L’Occident, dont la France, mesure le changement brutal des équilibres mondiaux. L’époque où méthodes et projets des pays développés pouvaient prévaloir sur les pratiques ancestrales des continents anciennement colonisés ou découverts est bien révolue. Certes, mais selon la vision curieuse de Malraux : « Le XXI siècle sera religieux ou ne sera pas », si c’est pour faire place nette à d’autres méthodes, d’autres projets, plus dévastateurs portés par des États confis dans une religiosité existentielle (Russie, Ukraine, Israël, Palestine) qu’ils soient en Orient, Slave ou Asiatique, on n’assistera pas à une évolution, mais à un simple « tour de passe-passe » mortifère.

Pour l’Afrique, encore épargnée, parce que le glaçant siècle religieux, est-on vraiment sérieux quand, des capitales « libérées », on nous lance : « Fini, l’Afrique dominée, place à l’Afrique souveraine avec deux messages certainement légitimes :

L’Afrique aux Africains !

L’Afrique de l’Ouest doit assurer sa sécurité par elle-même !

Le premier message caché pourrait-il être :

“Les revenus de l’Afrique aux dirigeants africains plutôt qu’aux honorables correspondants des pays occidentaux ?”

Le second message caché pourrait-il être :

“Les militaires au pouvoir n’ont pas besoin des démocraties occidentales pour s’occuper de leur pays et s’affirmer face au djihadiste ?”

Comme pour les systèmes informatiques, ce qui nous attend, c’est une sérieuse mise à jour des logiciels politiques.

Depuis les indépendances (qu’elles aient été bien négociées, gagnées de hautes luttes, contre les États colonisateurs ou juste consenties), les ressources de l’Afrique ont déjà été à « certains Africains », mais évidemment pas « aux Africains ». Le modèle démocratique a été plus copié qu’inventé. Certains, bien nés ou manipulés, ont su avec une grande agilité, changer les fenêtres du colonialisme et tirer grand profit des richesses de leurs pays en pactisant avec les entreprises des anciennes puissances coloniales. La France, mais aussi bien d’autres pays.

« Nous ne pouvons être meilleurs qui si notre esprit est imprégné par encore meilleurs que nous » nous enseignions la philosophe Simone Veil, dans son manuel d’action politique (L’édition « peuple libres. » ). Si j’analyse la situation de certains pays membres de la CEDEAO, je crains de malheureusement comprendre l’inverse : nous ne pouvons qu’être pires, si notre esprit est inspiré par encore pire que nous.

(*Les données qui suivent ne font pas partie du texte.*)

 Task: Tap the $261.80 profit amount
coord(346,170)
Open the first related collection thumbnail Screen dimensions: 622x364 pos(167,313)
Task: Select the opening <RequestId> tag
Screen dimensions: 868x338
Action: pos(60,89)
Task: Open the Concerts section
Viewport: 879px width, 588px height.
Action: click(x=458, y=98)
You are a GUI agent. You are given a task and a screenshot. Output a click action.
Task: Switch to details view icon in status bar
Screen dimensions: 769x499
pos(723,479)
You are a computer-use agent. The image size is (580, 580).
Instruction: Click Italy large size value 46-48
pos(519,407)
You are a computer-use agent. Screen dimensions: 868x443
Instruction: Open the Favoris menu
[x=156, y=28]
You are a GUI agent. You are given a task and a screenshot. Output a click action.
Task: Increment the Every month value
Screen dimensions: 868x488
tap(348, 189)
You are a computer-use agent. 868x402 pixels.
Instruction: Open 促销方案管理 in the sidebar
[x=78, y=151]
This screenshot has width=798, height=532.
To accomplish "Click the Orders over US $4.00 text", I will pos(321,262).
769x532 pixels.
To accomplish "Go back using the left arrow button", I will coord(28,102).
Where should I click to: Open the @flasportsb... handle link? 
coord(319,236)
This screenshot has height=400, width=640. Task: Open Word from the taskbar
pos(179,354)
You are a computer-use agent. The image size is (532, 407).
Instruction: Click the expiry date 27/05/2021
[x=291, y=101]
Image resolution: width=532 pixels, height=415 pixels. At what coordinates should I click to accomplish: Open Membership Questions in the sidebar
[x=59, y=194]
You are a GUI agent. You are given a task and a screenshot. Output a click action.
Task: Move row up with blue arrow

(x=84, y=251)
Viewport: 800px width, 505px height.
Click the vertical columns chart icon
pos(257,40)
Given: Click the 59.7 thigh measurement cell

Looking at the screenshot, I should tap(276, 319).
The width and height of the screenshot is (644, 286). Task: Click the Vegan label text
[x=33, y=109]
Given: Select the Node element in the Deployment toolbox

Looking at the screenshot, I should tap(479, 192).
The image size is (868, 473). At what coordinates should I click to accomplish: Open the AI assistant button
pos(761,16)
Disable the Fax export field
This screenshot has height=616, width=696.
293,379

Dès lors, pour la France et ses dirigeants, que faut-il faire pour éradiquer la tentation du coup d’État permanent ? Nous sommes bien placés sur ce point. Au changement de République, entre la 4e et la 5e, De Gaulle, le sauveur de la France, a été durement critiqué par ses oppositions. Tout a été dit dans le titre de cet essai (paru en 1964) de François Mitterrand son opposant en titre, : « le coup d’État permanent », soit une dénonciation en règle du « pouvoir personnel » instauré par le général de Gaulle depuis son retour aux affaires en 1958.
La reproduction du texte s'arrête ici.